[TEXT TO READ]
** start **
Use select() in Python Socket Programming at Your Own Risk

When one reads the Python Socket Programming HOWTO, non-blocking sockets are mentioned along with select. This is a tale of when select can cause issues if you're not careful.

Start off by reading How to increase filedescriptor's range in python select(). Pay special attention to this part:

Strictly speaking, select() is limited in the highest file descriptor it can support, as opposed to the number of them in a given call - see the start of the Notes section of the select() manpage.

Let's get the relevant information from man pages on macOS and Linux.

$ man -S 2 select | tail -n 22 | head -n 10
BUGS
    Although the provision of getdtablesize(2) was intended to allow user
    programs to be written independent of the kernel limit on the number of
    open files, the dimension of a sufficiently large bit field for select
    remains a problem.  The default size FD_SETSIZE (currently 1024) is some-
    what smaller than the current kernel limit to the number of open files.
    However, in order to accommodate programs which might potentially use a
    larger number of open files with select, it is possible to increase this
    size within a program by providing a larger definition of FD_SETSIZE
    before the inclusion of <sys/types.h>.
** end **
[TASKS]
1. What is the current default size of FD_SETSIZE, according to the select() article?
2. Rewrite the select() article from "Strictly speaking, select()" through "macOS and Linux.", switching "highest" to "largest".
Work only from the select() article.

[STORED ROWS]
** start **
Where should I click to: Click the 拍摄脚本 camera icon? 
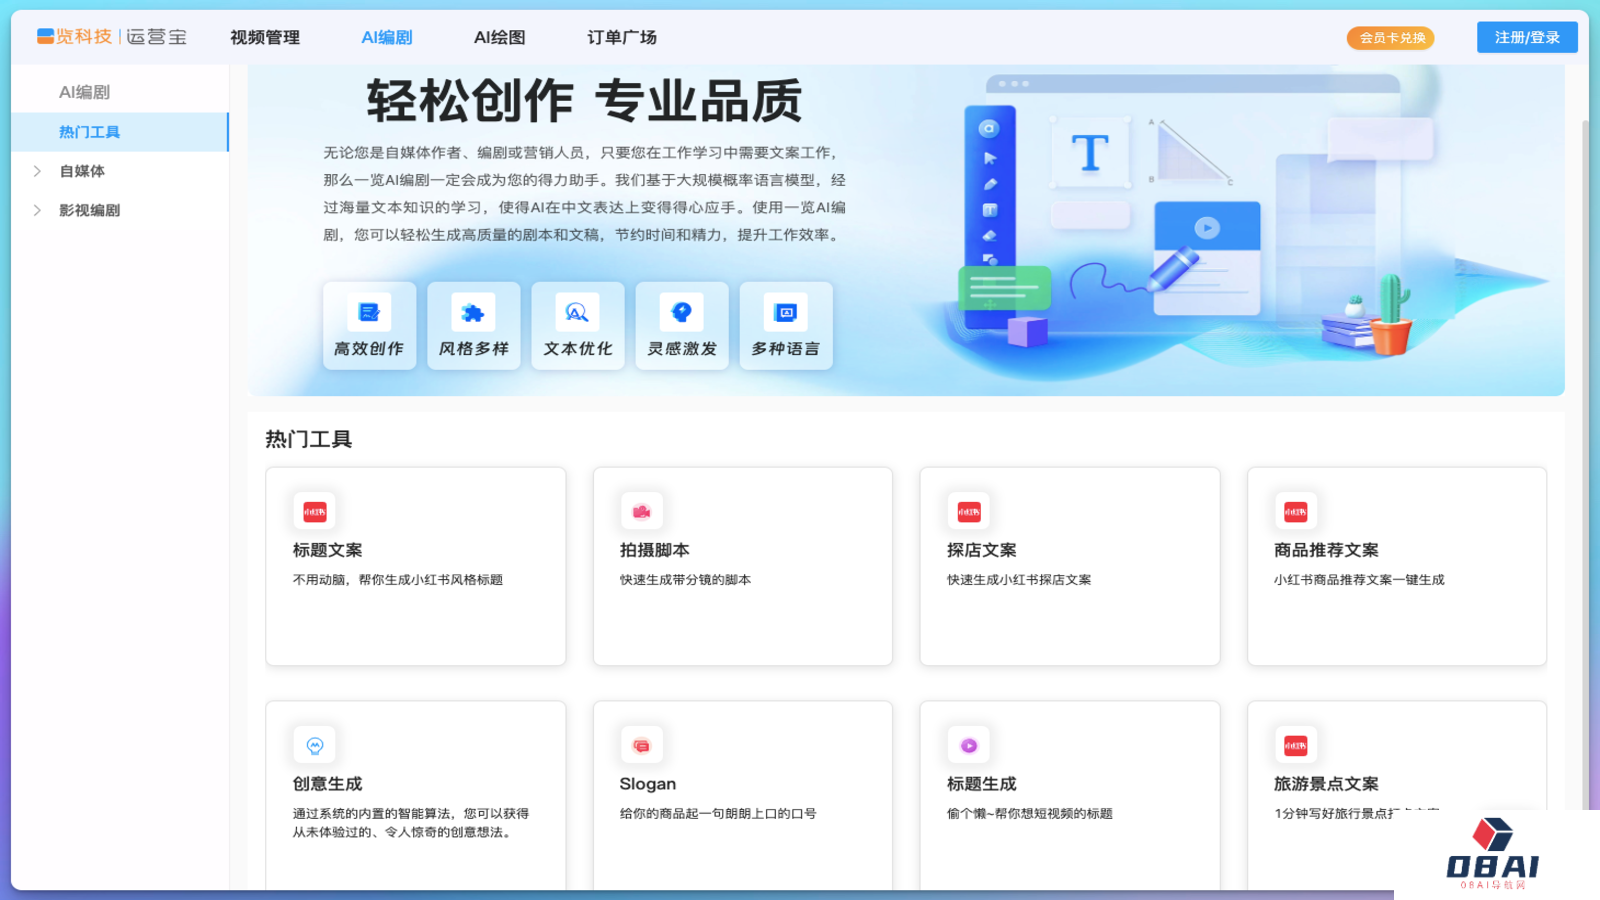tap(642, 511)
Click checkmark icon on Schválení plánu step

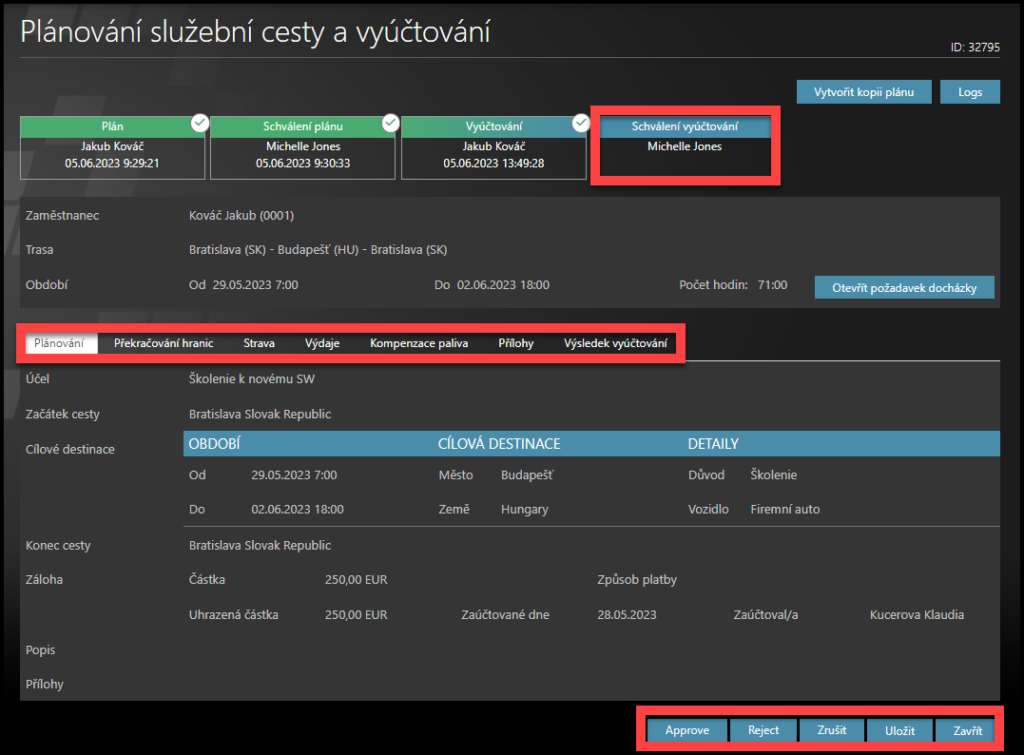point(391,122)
** end **
** start **
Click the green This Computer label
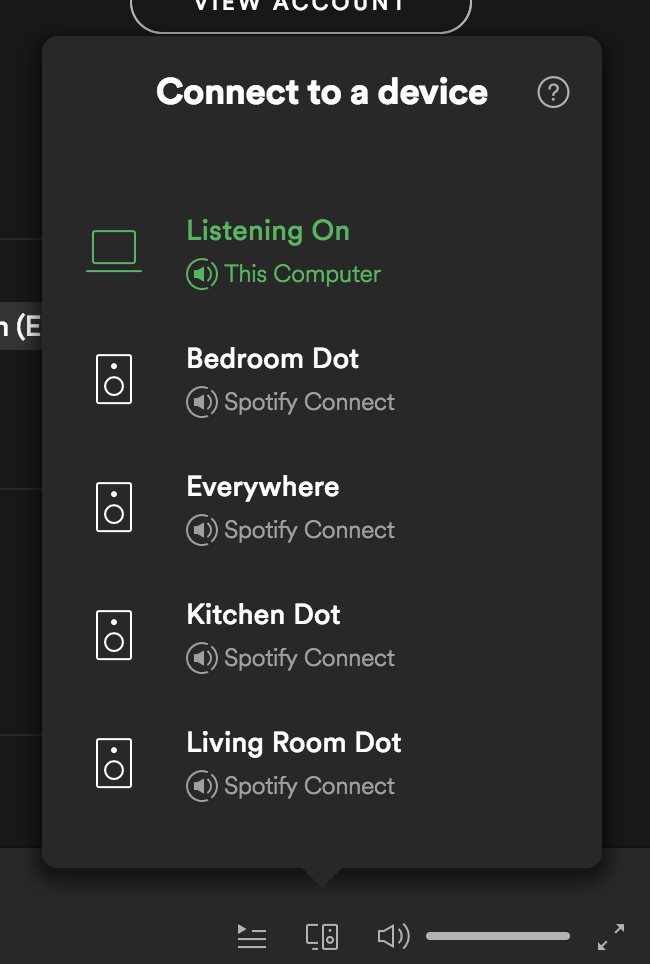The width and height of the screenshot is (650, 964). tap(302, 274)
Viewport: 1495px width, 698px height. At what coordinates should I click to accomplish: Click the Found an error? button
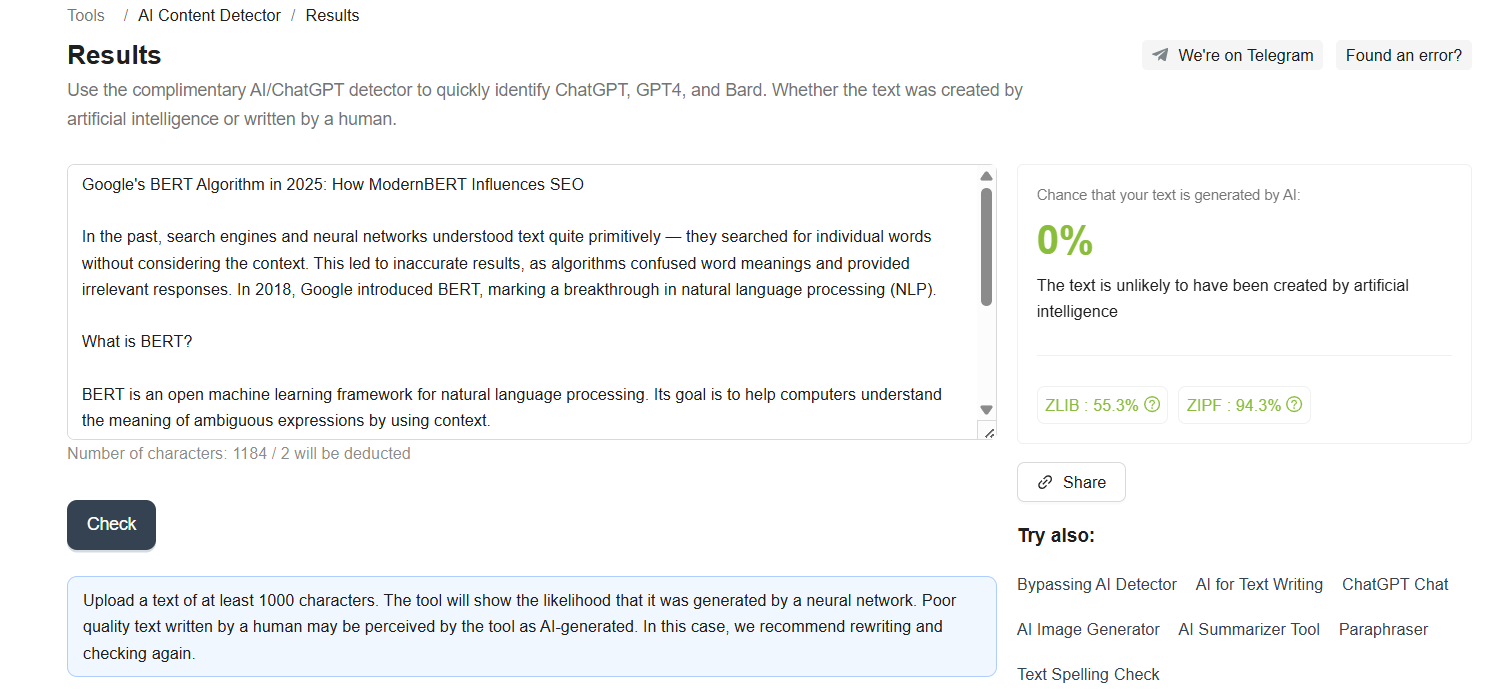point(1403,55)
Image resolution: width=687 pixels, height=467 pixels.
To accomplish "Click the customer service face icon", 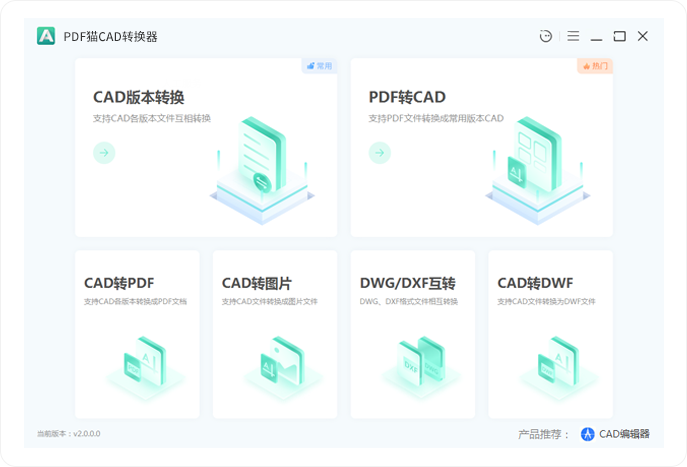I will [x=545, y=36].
** end **
[ANSWERS TO THE EXERCISE]
1. 1024

2.
Strictly speaking, select() is limited in the largest file descriptor it can support, as opposed to the number of them in a given call - see the start of the Notes section of the select() manpage.

Let's get the relevant information from man pages on macOS and Linux.